Top of EXTRACTED INFORMATION
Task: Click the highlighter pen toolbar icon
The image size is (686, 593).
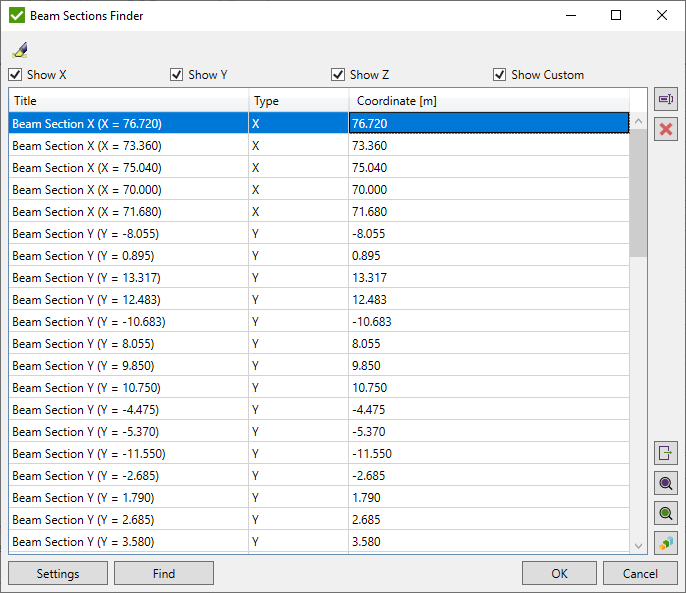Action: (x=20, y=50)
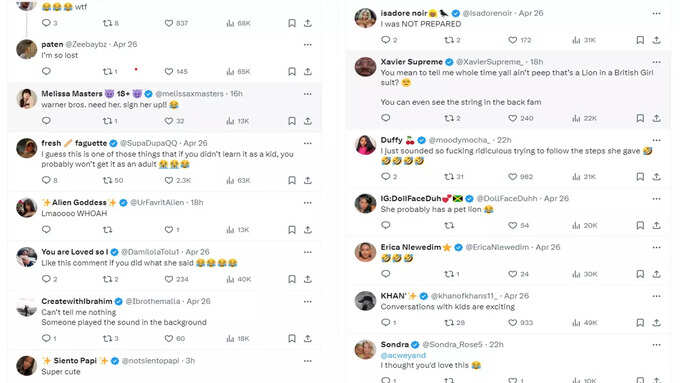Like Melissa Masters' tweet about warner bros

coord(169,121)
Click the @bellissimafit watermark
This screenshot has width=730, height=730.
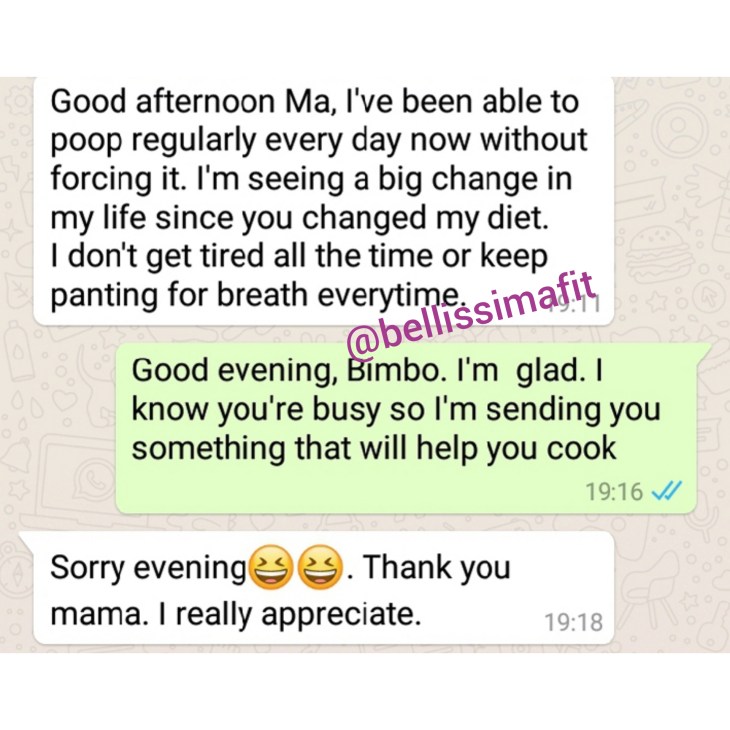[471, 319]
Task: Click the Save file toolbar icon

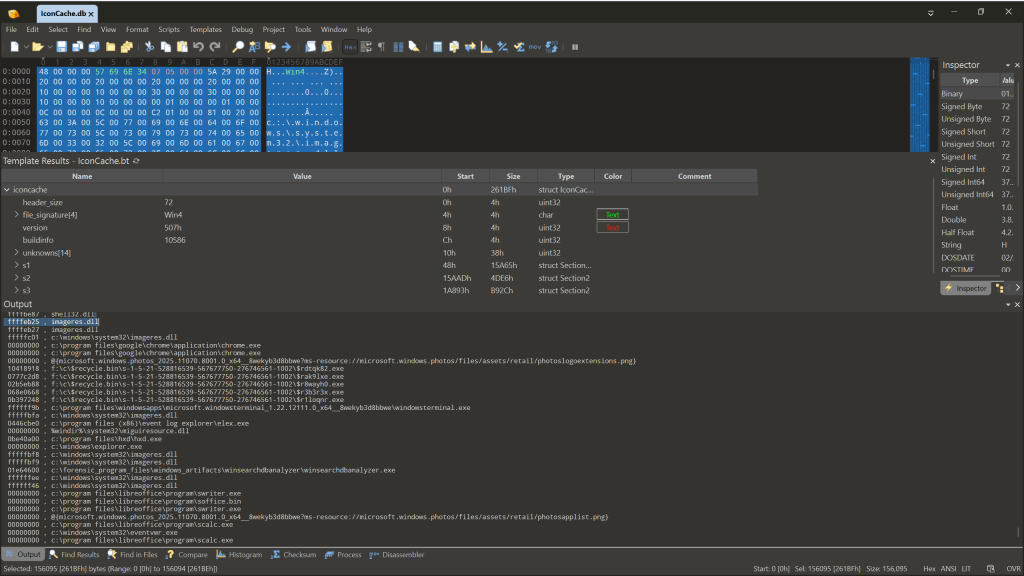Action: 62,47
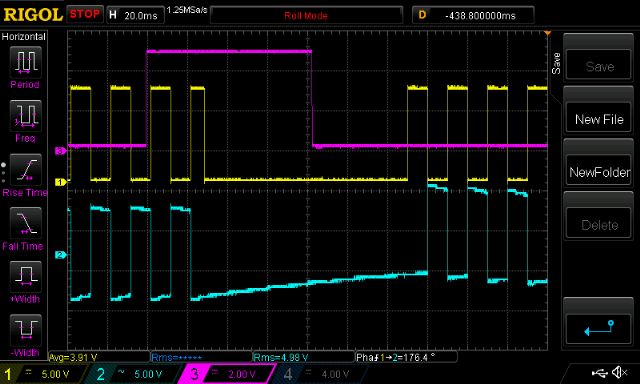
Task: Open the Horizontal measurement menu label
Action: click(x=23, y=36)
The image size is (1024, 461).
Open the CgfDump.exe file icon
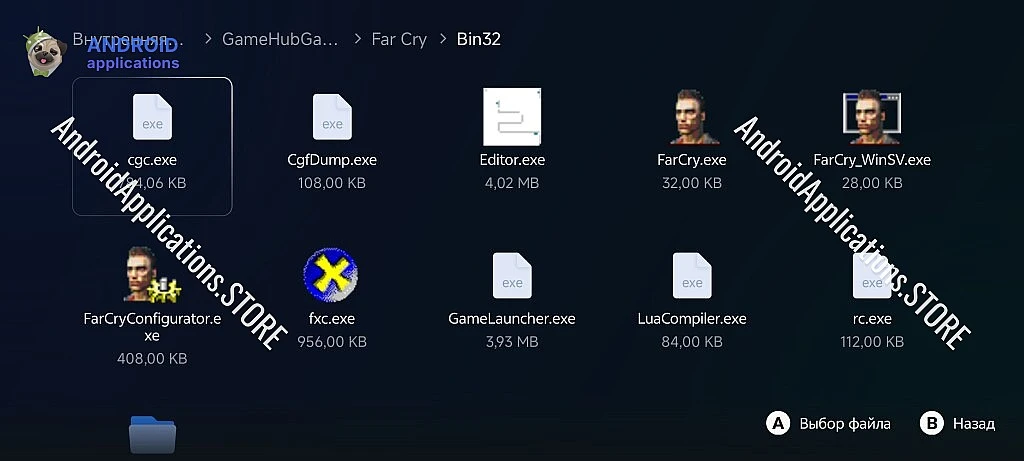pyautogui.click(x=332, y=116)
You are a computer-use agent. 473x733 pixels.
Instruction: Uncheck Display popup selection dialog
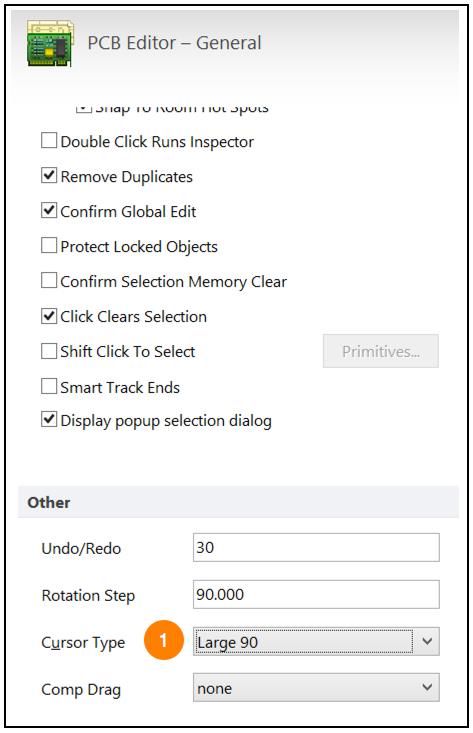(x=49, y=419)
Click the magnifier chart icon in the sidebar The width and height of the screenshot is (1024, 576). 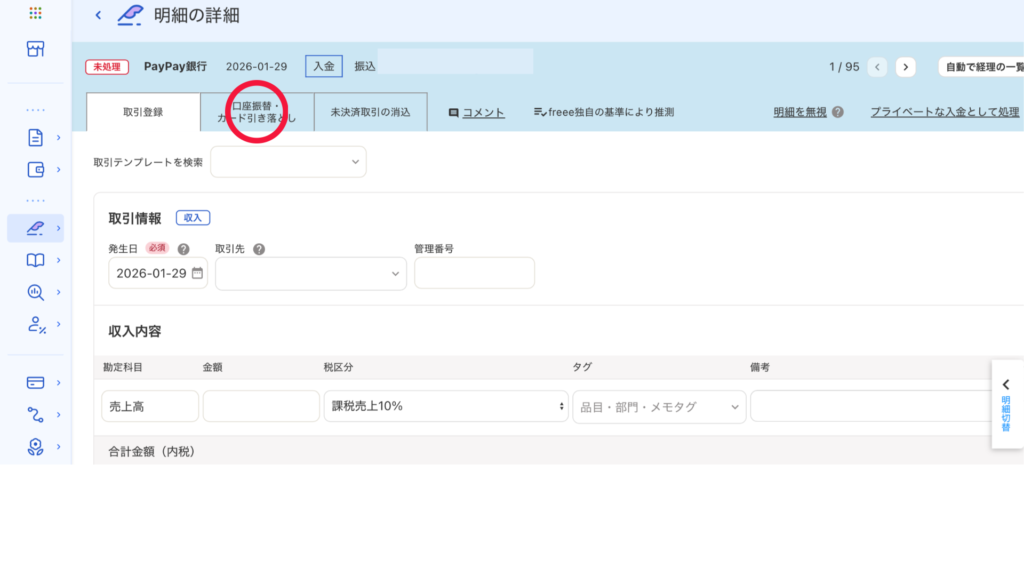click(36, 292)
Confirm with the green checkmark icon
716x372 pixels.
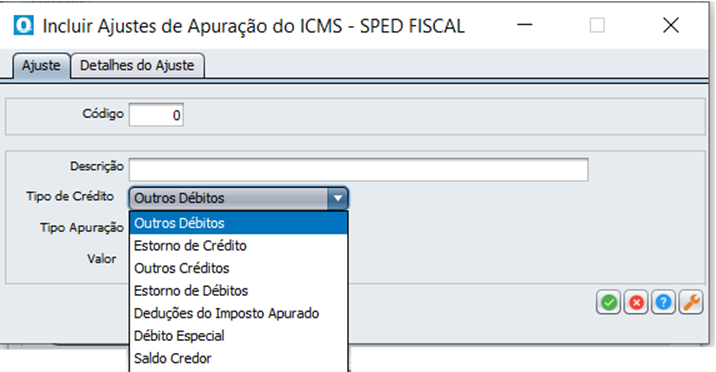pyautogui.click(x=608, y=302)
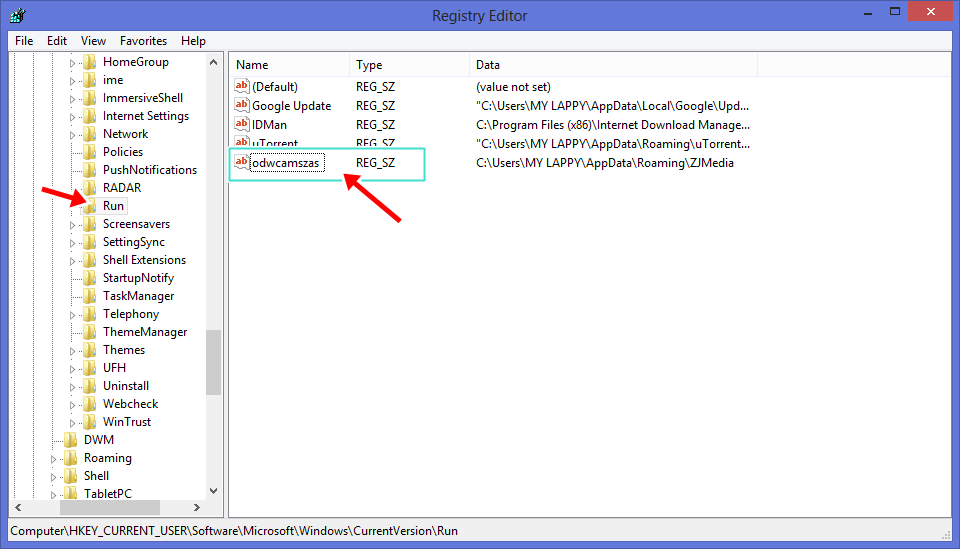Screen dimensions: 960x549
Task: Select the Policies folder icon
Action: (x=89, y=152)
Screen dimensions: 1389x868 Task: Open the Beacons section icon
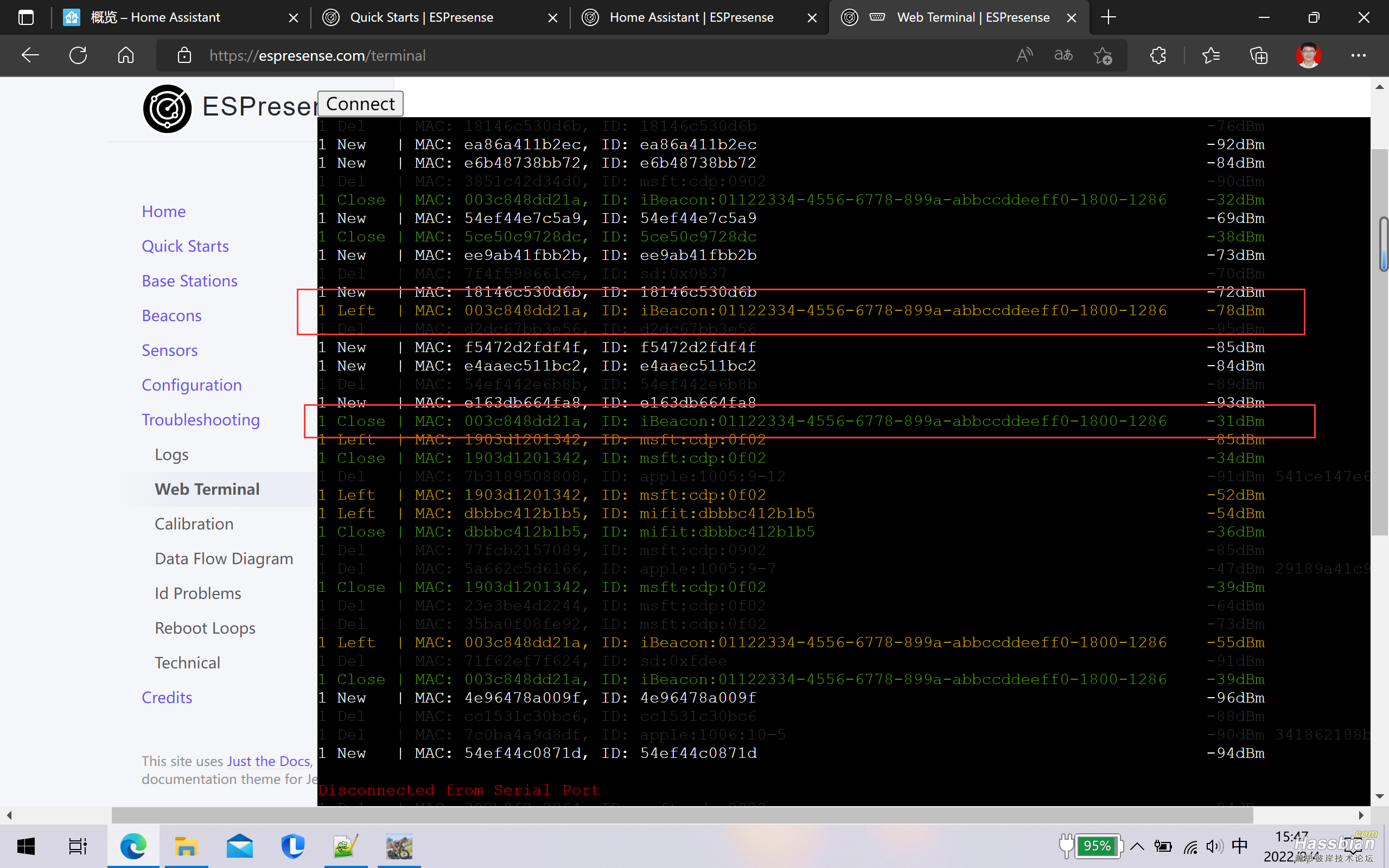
Bottom of EXTRACTED INFORMATION
EXERCISE BRIEF: Because the copy must hold no pictures, return only the lines that run from the line containing "Confirm with the green checkmark icon" to the end of the data above, each exactly as it stands.

RESULT FOR THIS EXERCISE:
Confirm with the green checkmark icon
716x372 pixels.
pyautogui.click(x=608, y=302)
Screen dimensions: 960x549
Task: Select the Policies folder icon
Action: (x=89, y=152)
Screen dimensions: 1389x868 Task: Open the Beacons section icon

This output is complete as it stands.